[Biopython] Pubmeddata XML parsing with Entrez .fetch and .read

Thu Jul 15 02:52:44 UTC 2010

Sure, I am new, so there are probably errors, but how about something like a
demonstration appended to the end of the tutorial section at
http://www.biopython.org/DIST/docs/tutorial/Tutorial.html#htoc105

At core, the simple demonstration that type(record) calls a class object
rather than a list, and that foo.attributes, and foo.tag exist would be
helpful.  I am not using any of the sequence utilities, so admit that my
reading of those sections was brief.  Reiteration in the entrez parsing
sections is probably helpful for people like me.

A more verbose demonstration follows.

Again, thanks for the help.
Guy

8.11.1  Parsing Medline records [intervening text omitted]

At this point let’s address what these elements contain.  Consider
information found in the following statement.

>>> records[0]['PubmedData']

{u'ArticleIdList': ['btp163', '10.1093/bioinformatics/btp163', '19304878',
'PMC2682512'], u'PublicationStatus': 'ppublish', u'History': [{u'Month':
'3', u'Day': '20', u'Year': '2009'}, {u'Minute': '0', u'Month': '3', u'Day':
'24', u'Hour': '9', u'Year': '2009'}, {u'Minute': '0', u'Month': '3',
u'Day': '24', u'Hour': '9', u'Year': '2009'}, {u'Minute': '0', u'Month':
'7', u'Day': '10', u'Hour': '9', u'Year': '2009'}]}

It is important to recall that each item is a biopython class, rather than a
simply a dictionary or list item.  This can be verified by

>>>type(records[0]['PubmedData']['ArticleIdList']

Which returns <class 'Bio.Entrez.Parser.ListElement'> rather than <type
'list'>

This is important,  as the class item contains additional auxiliary
information as noted earlier.  One such piece of important auxillary info is
the XML tag attributes from the parsed XML.

#####

=== Written tasks ===
1. Decide whether each statement below agrees with the Biopython post. Answer yes or no for each, and quote the words from the post that decide it.
(a) The writer relies heavily on the sequence utilities.
(b) Calling type() on the ArticleIdList returns a plain Python list type.
(c) The PublicationStatus value shown in the output is 'ppublish'.
2. Answer these questions from the Biopython post.
(a) What section number and title head the proposed demonstration?
(b) Besides showing what type(record) returns, which two attributes does the writer want the demonstration to show exist?
(c) What piece of auxiliary information does the final paragraph name?
3. Continue the Biopython post from the point where it ends.

=== Source data ===
#####

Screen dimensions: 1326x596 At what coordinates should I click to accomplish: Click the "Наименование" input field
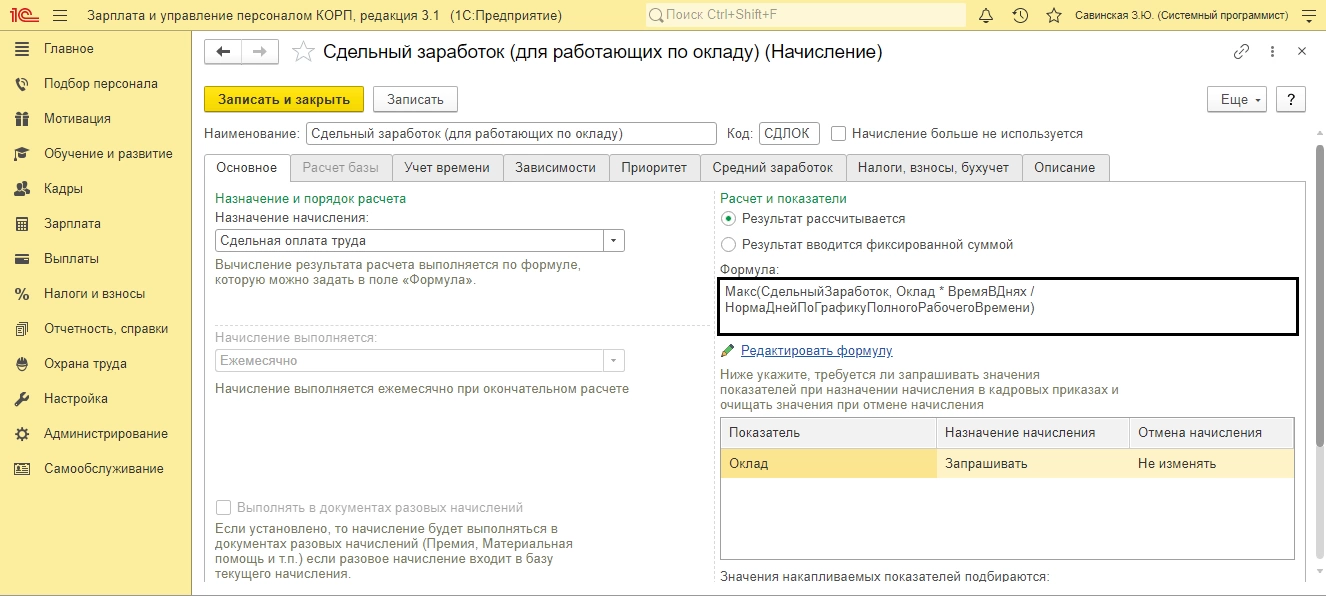point(511,134)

#####

=== Results for each task ===
1.
(a) No: "I am not using any of the sequence utilities"
(b) No: "Which returns <class 'Bio.Entrez.Parser.ListElement'> rather than <type 'list'>"
(c) Yes: "u'PublicationStatus': 'ppublish'"

2.
(a) 8.11.1, "Parsing Medline records"
(b) foo.attributes and foo.tag
(c) The XML tag attributes from the parsed XML

3.
In this case, the  original XML contained the following tags:

<ArticleIdList>

            <ArticleId IdType="pii">btp163</ArticleId>

            <ArticleId IdType="doi">10.1093/bioinformatics/btp163</ArticleId>

            <ArticleId IdType="pubmed">19304878</ArticleId>

            <ArticleId IdType="pmc">PMC2682512</ArticleId>

</ArticleIdList>

which have now been parsed into the u'ArticleIdList' dictionary key:

>>> L =records[0]['PubmedData']['ArticleIdList']

['btp163', '10.1093/bioinformatics/btp163', '19304878', 'PMC2682512']

Viewed as a simple list, these elements appear to lack the IdType
information.  However,  the IdType attribute from the <ArticleId> tag is
stored in the parsed data, and can be retrieved by calling “attributes” on
the biopython class object.

>>> for item in L:

...            print "%s - %s" % (item, item.attributes)

...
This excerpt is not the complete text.